A cerimônia religiosa no centro da capital paulista terminou com um ato público nas escadarias da catedral, que reuniu uma multidão em pleno horário de almoço de uma quarta-feira. Apesar de em menor escala, a cena foi semelhante à do dia 31 de outubro de 1975, quando um ato inter-religioso reuniu milhares de pessoas para protestar contra a morte do jornalista Vladimir Herzog pela ditadura militar.

O padre Júlio Lancelotti, da Pastoral de Rua, foi um dos que traçaram o paralelo com o caso de Herzog –o filho do jornalista, Ivo Herzog, também esteve entre os presentes. "Hoje nós trazemos aqui a memória de Ricardo como fizemos com Vladimir Herzog, com Alexandre Vanucchi [estudante morto pela ditadura em 1973]. Ricardo foi friamente executado pela Polícia Militar do Estado de São Paulo", disse.

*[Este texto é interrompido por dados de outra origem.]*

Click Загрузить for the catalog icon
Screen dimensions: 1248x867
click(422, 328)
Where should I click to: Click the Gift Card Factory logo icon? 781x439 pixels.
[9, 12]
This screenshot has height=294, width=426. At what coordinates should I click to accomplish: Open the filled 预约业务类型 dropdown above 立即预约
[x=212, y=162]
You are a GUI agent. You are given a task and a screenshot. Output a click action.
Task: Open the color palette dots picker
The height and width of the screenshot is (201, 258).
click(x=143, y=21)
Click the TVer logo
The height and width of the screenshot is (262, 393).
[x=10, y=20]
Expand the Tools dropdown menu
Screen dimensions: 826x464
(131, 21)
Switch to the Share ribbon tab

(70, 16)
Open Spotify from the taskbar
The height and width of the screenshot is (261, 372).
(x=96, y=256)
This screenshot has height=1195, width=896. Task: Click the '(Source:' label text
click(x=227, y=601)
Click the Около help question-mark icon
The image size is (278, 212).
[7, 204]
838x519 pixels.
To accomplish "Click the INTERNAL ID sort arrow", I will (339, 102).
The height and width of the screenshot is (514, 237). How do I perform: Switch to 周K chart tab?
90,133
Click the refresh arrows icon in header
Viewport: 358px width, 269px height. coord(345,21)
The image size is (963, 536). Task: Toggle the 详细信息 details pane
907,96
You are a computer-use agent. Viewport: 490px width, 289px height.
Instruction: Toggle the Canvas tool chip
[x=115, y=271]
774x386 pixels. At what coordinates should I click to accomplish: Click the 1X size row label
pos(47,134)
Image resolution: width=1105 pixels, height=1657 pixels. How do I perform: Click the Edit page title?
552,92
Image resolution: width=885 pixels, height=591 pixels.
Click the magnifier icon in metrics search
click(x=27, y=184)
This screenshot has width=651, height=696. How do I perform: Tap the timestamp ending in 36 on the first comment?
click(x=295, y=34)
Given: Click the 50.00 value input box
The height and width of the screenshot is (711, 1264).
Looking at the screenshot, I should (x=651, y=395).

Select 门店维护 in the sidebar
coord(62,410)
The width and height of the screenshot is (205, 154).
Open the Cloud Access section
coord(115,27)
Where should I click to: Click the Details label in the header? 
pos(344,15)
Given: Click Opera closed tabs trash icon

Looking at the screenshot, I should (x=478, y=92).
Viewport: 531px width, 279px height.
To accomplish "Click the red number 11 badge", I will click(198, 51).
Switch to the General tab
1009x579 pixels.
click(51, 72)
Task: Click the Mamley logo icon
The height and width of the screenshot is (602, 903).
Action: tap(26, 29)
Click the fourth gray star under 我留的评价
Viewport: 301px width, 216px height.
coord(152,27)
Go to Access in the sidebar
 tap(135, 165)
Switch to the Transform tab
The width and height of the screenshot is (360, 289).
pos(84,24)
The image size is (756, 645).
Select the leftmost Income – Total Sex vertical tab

"Que bom seria se essa fosse a última celebração que fizemos por causa de uma morte violenta. Que bom seria se não estivéssemos lembrando hoje que as pessoas estão dormindo nas ruas, e que muitas ainda vão morrer de frio", disse o bispo dom Devair, que celebrou a missa. Nesta terça-feira (18), um morador de rua foi encontrado morto na zona oeste da cidade, durante a segunda tarde mais fria na capital paulista em 13 anos.

Dom Devair benzeu a carroça de Nascimento, pintada de branco e teve afixadas em sua estrutura fotos de mortes recentes que geraram revolta popular, como a do menino que morreu após abordagem de segurança do Habib's e a do vendedor ambulante que morreu espancado por dois homens em estação de metrô.

VIOLÊNCIA POLICIAL

"Essas mortes têm se multiplicado, mas essa morte do Ricardo foi um alerta. Nós não podemos mais tolerar. Nós artistas estamos nessa luta pra que a gente tenha justiça e possa viver em paz", disse o dramaturgo Sérgio Mamberti.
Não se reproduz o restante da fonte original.